My mother was extremely: selfish, emotionally abusive/unavailable, and a narcissist. While she had her moments of maternal: kindness, loving, and selflessness, they were few and far between (and when I grew up they were almost non-existent). She did not protect me from anything. She ignored me; and when I was acknowledged it was to mould me into something that was not me. Due to that I grew up with a multitude of issues (one being "best little boy in the world" syndrome) that I am in counselling for to this day.
Her idea of being a "good mother" was akin to being a good dog owner: feed it, shelter it, take it to the doctor, and play with it occasionally and voila... You get an exceptional pet. I never wanted for material things, at all. However, emotionally, she was more barren than the Sahara. That said...
Up until yesterday (and a few weeks ago, when my beloved Sir Ashton Winston Churchill went to the rainbow bridge) I have not spoken to nor seen my mother in nearly a year. It was for the best because there were so many feelings that I needed to process through. Whatever the case may be...
After allowing myself to hate her guts and mourn the childhood that she denied me I've finally come to terms with the fact that she will never be the type of parent that I needed her to be. She is, and was, completely incapable and ill equipped.
To that end I've finally acknowledged, to myself, that I don't owe her anything (especially not my life) just because she decided to give birth.
So the card I gave her simply said, "Dear mother, I will always love you no matter where I go."
Truth be told I do love my mom (in the sense of pitying her), but she was really fucked up (no way around it). Now, more than ever, in her own way she realizes that, because I see it in her actions towards me now. Instead of using me as crutch or a little surrogate husband she is instead supporting me in my choices and decisions, in addition to showing me the affection that she should have ages ago. I guess she is, in her own way, trying to apologize without actually apologizing.

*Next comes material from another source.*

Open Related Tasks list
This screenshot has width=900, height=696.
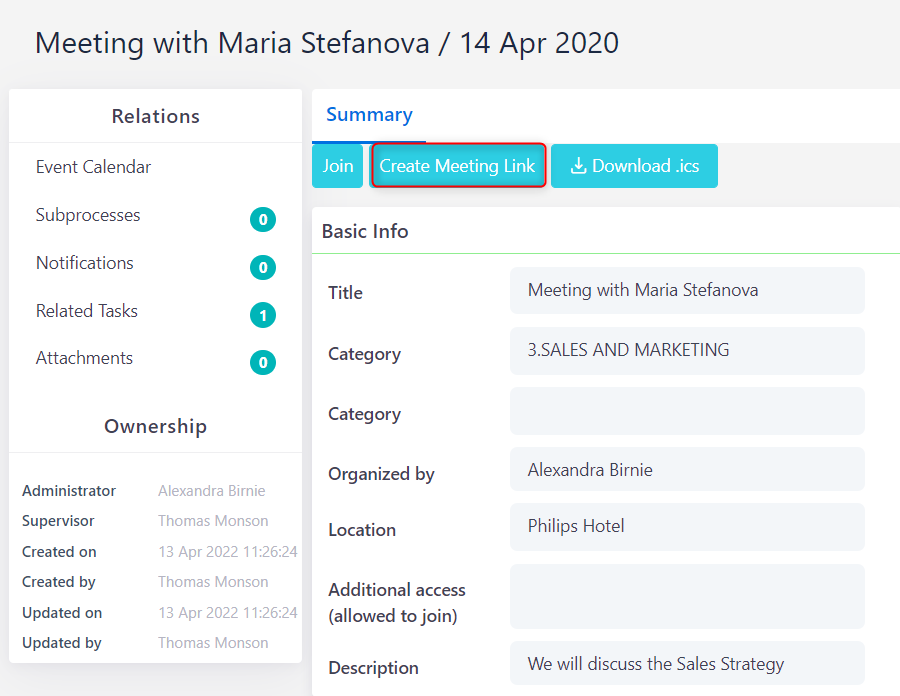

I think that is when I stopped hating her. Knowing that she is now trying helped me to achieve some sense of closure. I share all of this to say that...
If you don't have a relationship with your mother, or even flat out hate her guts, that you should not feel guilty... Nor are you alone.
We are trained to just view motherhood as perfection personified. That is not true. Most of us are not fortunate enough to have that mother. Sometimes we get one that is emotionally bereft and it sucks.
For me, this Mother's Day was the best because I took the time to see my mother in totality, not as some super hero. She was messed up, but she is trying to make amends. So I just decided to meet her half way there.